══ FRAGMENTO PROPORCIONADO

            Que yo sepa, ésta siempre ha sido una obsesión de los más necesitados, de aquellos que heredaron las penurias de la guerra. De manera que en mi infancia apenas si juntábamos basura cada día, no solo porque escaseaban los envases de cualquier material y en la tienda te lo vendían todo envuelto en papel de estraza, sino porque era muy poco lo que se arrojaba al cubo de los desperdicios. Las prendas de vestir y el calzado eran sometidos a largas temporadas de una actividad incesante y, cuando daban muestras de necesidad imperiosa, se remendaban del modo más delicado y contumaz. Tampoco se tiraban los muebles, pues se habían comprado con la conciencia de que durarían toda la vida y no abundaban los aparatos tecnológicos ni se daban excesos de ningún otro tipo. Recuerdo haber jugado durante años con las mismas figuras de plástico y el camión que me trajeron los Reyes Magos y un puñado de canicas de muchos colores que me regaló una tía paterna. Y, sin embargo, cada vez era diferente, como si en la escasez fuésemos capaces de reinventar la abundancia.
            En las ollas y en las cacerolas rotas se plantaban geranios y alhábegas, con las mantas en desuso se recogía la oliva y la almendra; las mujeres cosían delantales con las faldas rotas y a los pavos y a los cerdos se les alimentaba con las sobras de la comida mezcladas con harina. A las niñas se les compraban los vestidos largos, para irles sacando temporada tras temporada y los muchachos tocábamos el tambor en las latas vacías de gasoil o en las cajas de cartón. Ni que decir tiene que no había comida para perros y que el ganado comía toda la hierba posible en la huerta y en el monte, aunque se le echara un pienso de cebada o avena al anochecer en los corrales. Por la noche, las mujeres tejían los jerséis de los hijos y del marido y, cuando se quedaban pequeños, los destejían y volvían, como humildes y persistentes penélopes de pueblo, a confeccionar tapetes, pañitos, patucos o guantes. Nosotros nos bañábamos con los neumáticos de las ruedas de motos o de coches antes de aprender a nadar para no hundirnos en el agua oscura y fresca de las balsas de la huerta o en los pozos del río.

════
══ ÍTEMS PROPORCIONADOS

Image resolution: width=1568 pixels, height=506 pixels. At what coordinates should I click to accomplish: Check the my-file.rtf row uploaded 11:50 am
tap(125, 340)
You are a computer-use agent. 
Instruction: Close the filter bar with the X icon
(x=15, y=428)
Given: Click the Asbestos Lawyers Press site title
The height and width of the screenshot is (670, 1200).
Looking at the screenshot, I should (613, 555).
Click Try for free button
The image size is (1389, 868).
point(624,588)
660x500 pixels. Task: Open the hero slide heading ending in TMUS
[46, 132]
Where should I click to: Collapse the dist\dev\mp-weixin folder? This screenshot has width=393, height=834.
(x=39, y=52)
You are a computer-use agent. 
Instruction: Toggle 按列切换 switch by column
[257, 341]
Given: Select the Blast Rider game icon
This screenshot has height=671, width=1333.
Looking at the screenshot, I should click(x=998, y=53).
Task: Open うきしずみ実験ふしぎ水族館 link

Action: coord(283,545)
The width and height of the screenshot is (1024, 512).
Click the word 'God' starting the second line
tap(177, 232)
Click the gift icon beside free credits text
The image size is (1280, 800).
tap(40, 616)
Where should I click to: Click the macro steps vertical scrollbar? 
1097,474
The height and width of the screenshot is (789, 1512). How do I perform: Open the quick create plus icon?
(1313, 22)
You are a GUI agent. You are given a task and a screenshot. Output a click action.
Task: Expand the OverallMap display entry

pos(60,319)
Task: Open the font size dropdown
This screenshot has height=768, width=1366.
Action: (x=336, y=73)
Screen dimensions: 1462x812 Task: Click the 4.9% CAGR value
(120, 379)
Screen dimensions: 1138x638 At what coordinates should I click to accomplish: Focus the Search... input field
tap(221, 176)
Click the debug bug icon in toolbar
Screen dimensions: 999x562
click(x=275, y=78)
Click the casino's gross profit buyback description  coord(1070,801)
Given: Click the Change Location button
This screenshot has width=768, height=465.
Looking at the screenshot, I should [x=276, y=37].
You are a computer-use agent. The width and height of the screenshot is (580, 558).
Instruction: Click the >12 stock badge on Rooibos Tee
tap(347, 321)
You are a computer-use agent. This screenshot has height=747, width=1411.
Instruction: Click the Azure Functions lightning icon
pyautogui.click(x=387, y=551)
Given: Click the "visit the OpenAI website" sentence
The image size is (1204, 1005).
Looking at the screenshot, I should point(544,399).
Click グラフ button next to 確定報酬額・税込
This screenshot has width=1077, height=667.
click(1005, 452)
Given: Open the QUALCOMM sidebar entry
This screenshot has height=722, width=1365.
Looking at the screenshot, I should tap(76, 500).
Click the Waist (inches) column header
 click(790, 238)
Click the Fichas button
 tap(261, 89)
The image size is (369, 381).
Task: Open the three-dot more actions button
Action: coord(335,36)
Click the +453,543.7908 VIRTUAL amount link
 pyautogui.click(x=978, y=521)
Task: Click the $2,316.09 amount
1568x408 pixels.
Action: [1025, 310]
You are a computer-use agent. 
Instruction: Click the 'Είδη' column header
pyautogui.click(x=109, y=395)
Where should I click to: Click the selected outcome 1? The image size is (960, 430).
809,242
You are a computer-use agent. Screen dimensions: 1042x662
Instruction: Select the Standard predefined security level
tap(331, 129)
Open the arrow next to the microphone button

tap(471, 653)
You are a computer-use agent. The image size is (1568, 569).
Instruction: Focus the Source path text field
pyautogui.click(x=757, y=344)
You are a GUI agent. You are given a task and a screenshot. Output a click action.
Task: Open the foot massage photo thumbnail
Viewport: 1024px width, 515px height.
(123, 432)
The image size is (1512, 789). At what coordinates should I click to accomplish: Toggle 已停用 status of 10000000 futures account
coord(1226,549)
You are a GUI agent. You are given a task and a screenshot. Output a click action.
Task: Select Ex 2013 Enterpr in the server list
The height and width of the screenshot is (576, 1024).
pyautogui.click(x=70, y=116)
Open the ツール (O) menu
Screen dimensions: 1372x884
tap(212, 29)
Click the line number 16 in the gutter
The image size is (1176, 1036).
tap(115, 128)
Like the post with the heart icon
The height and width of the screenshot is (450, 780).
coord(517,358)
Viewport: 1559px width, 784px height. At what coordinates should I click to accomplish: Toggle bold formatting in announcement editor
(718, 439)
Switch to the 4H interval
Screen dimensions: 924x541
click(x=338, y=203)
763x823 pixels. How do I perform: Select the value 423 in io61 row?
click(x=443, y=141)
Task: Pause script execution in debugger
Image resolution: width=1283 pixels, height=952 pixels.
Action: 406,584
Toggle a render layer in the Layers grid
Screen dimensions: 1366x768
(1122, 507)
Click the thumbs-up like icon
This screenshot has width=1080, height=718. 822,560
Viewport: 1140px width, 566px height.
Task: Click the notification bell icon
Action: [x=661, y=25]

════

- **INSTRUCCIONES DE TAREA**: Según el fragmento, ¿qué se plantaba en las ollas y cacerolas rotas? Responde en pocas palabras, por favor.

- **RESPUESTA**: Geranios y alhábegas.